Long after he finished playing basketball, we occasionally would bump into each other in shopping centres, stop to talk old times, inevitably leaving each other laughing and better for the exchange.

Our closer friendship actually developed from a chance meeting at the memorial held in Adelaide for Ken Richardson after the NBL’s inaugural MVP passed away in Darwin late in 2013.

Sam spoke at length about Kenny and how he occasionally would join him and Ken Edick - the trio serving as bouncers at Adelaide nightclubs - and of Richardson’s ability to defuse volatile situations, despite being arguably the best-equipped to handle them.

An avid fisherman and voracious reader, he could not read Ernest Hemingway’s “The Old Man and The Sea” often enough, Sam’s penchant for literature making his own storytelling something for the ages.

He spoke with great affection of his time working on the tough docks in Philadelphia between playing at University of California, Berkeley and being recruited to Australia by Hall of Famer Ken Cole.

He regaled all with tales of his tough-as-nails Russian grandmother – “Man you didn’t mess with her. Her face was like granite, you could light a match on it” – his colourful turn of phrase something to be savoured and relished. Apart from his looming size and smile, his ability to describe a person, a moment, a thought or emotion in inimitable fashion was spell-binding and probably what I personally will miss most.

And funny.

He should have been a writer, not a reader. A typical wry Sam observation: “I am watching the results of the Miss Universe Pageant. I think it is grossly unfair that they did not invite any women from the other Solar Systems.”

Cole, who was playing-coach of South at the time, recruited Krupsky to Australia in a less-travelled manner.

“About nine months ago, I started writing letters to various US college and university coaches to inquire whether they had any players interested in playing out here,” Cole told me in 1977 just before Krupsky landed at Adelaide Airport (below).

“The coaches passed on the message among their personnel and I got a few replies.

“Sam’s seemed the most worthwhile following up.”

There you have it. The course of a life irrevocably altered and basketball in Adelaide so much the better for it.

Don’t get me wrong. Sammy was never a star. He was more a facilitator, a rebounder, screen-setter, defensive presence and just a great asset to have on your team.

Ken Richardson and Sam Krupsky were among those American imports who found a new home in Australia, while others such as Ken Edick and Eric Vaaler eventually returned to the US.

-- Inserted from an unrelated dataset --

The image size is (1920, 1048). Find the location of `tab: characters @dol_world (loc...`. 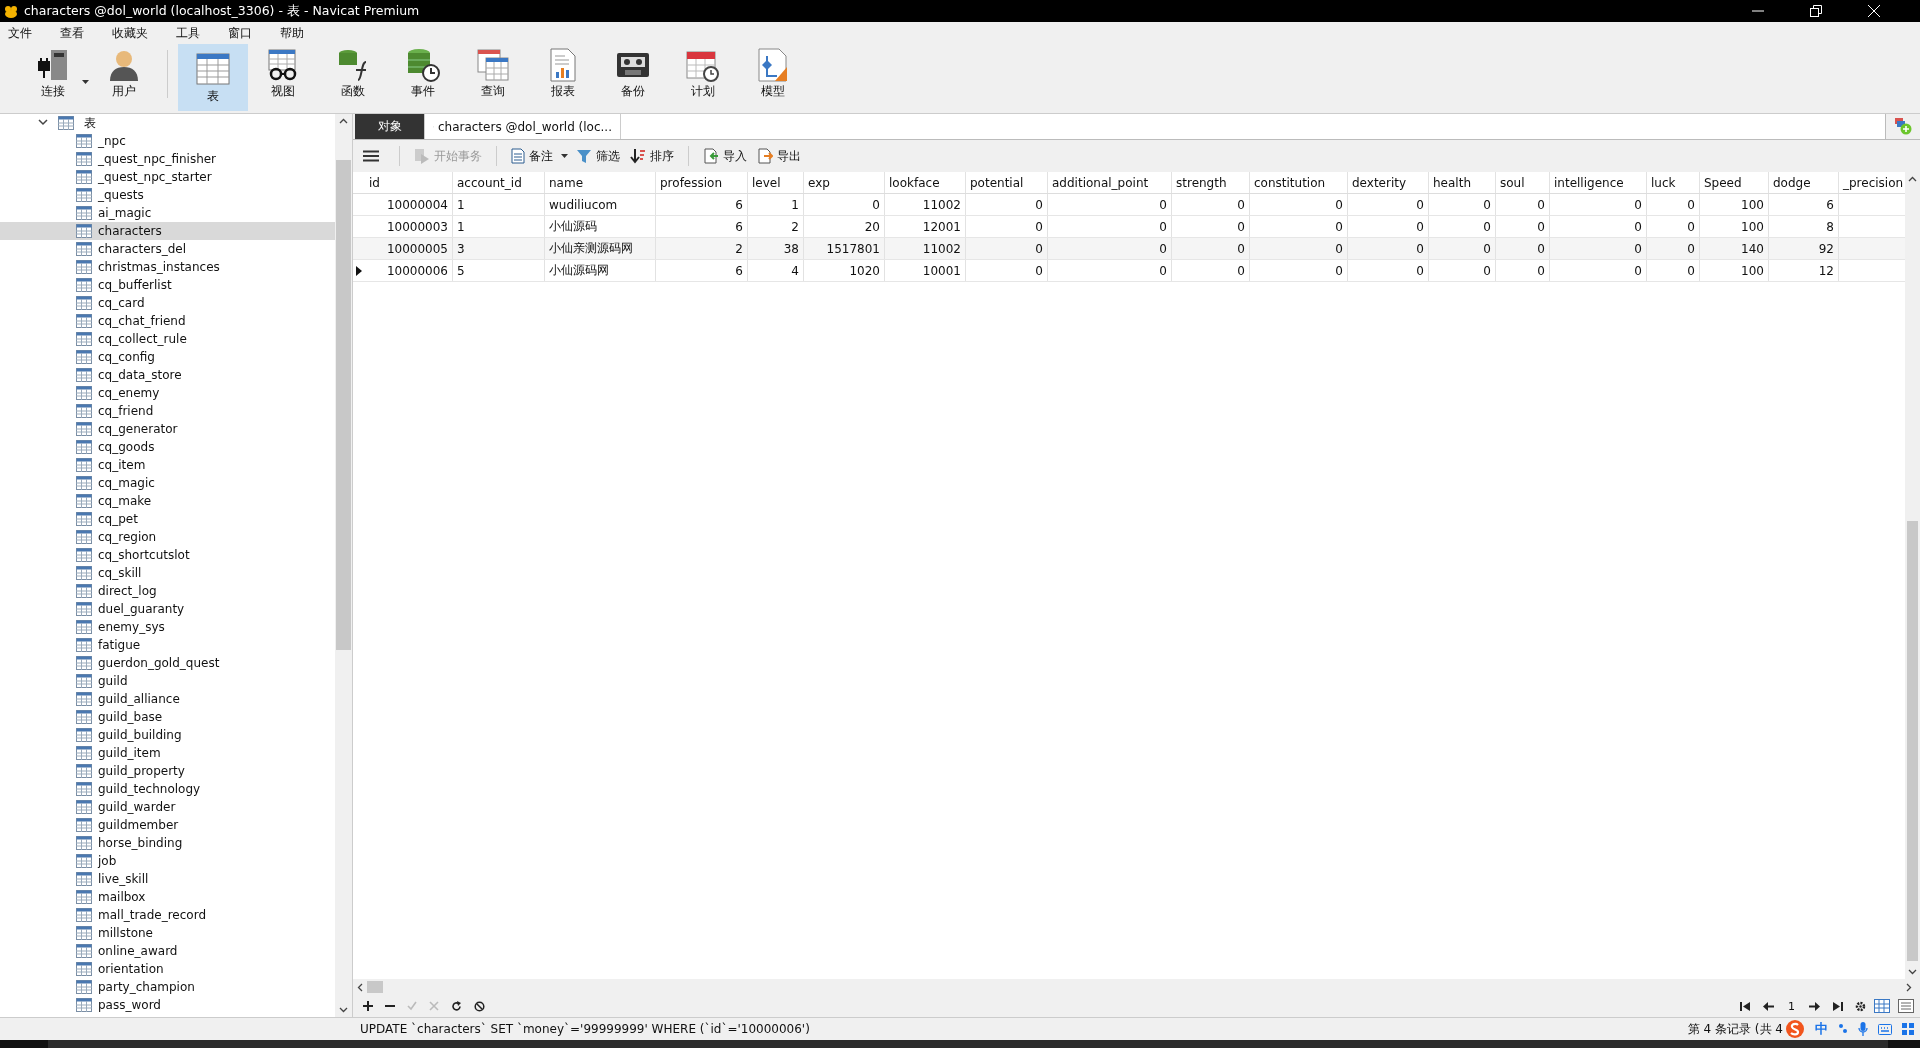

Despite that distance, they remained firm friends for life, spending a recent vacation together fishing off Mexico somewhere, Edick with plans to visit Sam here next month.

No doubt Sam would have taken him to his favourite café, The Front Page – which he told me about just days after it opened, insisting I try its wood oven pizzas - great advice - with it steadily becoming my own local haunt.

When I purchased a new television and put my old one up for grabs on Facebook, Sam was around within a half hour to pick it up and take it as a gift to an old folks home at which he used to help out.

He railed against the US’s gun laws and atrocities, and was forever supportive of the roles nurses play in society.

That’s the man he was, embracing my daughter at her hardware store workplace recently, excitedly telling her it was his first venture out of his house since chemo concluded, and he was loving every second of being out.

We loved every second of knowing him, the most down-to-earth, larger-than-life character I was fortunate enough to interview, watch and enjoy, before being privileged to call him my friend.

Rest in peace Sam. How I wish we could play it again.

SAM AND KEN: “Ken Cole is perhaps the best basketball coach Australia has ever produced and playing with and for him was a true basketball experience," Sam captioned this picture. "I wish I could go back and do it all over again.”